Forward-looking statements
This document, including information included or incorporated by reference in this document, may include statements that are, or may be deemed to be, "forward-looking statements". These forward-looking statements may be identified by the use of forward-looking terminology, including the terms "targets", "believes", "estimates", "plans", "projects", "anticipates", "expects", "intends", "may", "will" or "should" or, in each case, their negative or other variations or comparable terminology, or by discussions of strategy, plans, objectives, goals, future events or intentions. These forward-looking statements include all matters that are not historical facts and involve predictions. Forward-looking statements may and often do differ materially from actual results. Any forward-looking statements reflect the Company's current view with respect to future events and are subject to risks relating to future events and other risks, uncertainties and assumptions relating to the Company's business, results of operations, financial position, liquidity, prospects, growth or strategies and the industry in which it operates. Forward-looking statements speak only as of the date they are made and cannot be relied upon as a guide to future performance. There are many factors that could cause actual results to differ materially from those expressed or implied in forward-looking statements. Among such factors are changes in the global, political, social, economic, business, competitive, market and regulatory forces, future exchange and interest rates, changes in tax rates, future business combinations or disposals, and any epidemic, pandemic or disease outbreak.

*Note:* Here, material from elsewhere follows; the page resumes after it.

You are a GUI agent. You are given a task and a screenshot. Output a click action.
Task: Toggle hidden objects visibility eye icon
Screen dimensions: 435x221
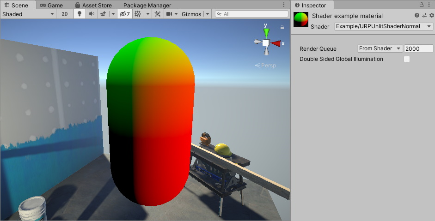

These forward-looking statements are based on numerous assumptions regarding the present and future business strategies of such persons and the environment in which each will operate in the future. By their nature, these forward-looking statements involve known and unknown risks and uncertainties because they relate to events and depend on circumstances that will occur in the future. The factors described in the context of such forward-looking statements in this document may cause the actual results, performance or achievements of any such person, or industry results and developments, to be materially different from any results, performance or achievements expressed or implied by such forward-looking statements. No assurance can be given that such expectations will prove to have been correct and persons reading this document are therefore cautioned not to place undue reliance on these forward-looking statements that speak only as at the date of this document. All subsequent oral or written forward-looking statements attributable to the Company or its affiliates or any persons acting on its behalf are expressly qualified in their entirety by the cautionary statement above. The Company does not intend, nor undertakes any obligation, to update publicly or revise forward-looking statements, whether as a result of new information, future events or otherwise, except to the extent legally required.
UK Market Abuse Regulation
This announcement contains inside information for the purposes of Article 7 of Regulation (EU) No 596/2014 of the European Parliament and the Council of 16 April 2014 as it forms part of domestic law in the United Kingdom by virtue of the European Union (Withdrawal) Act 2018.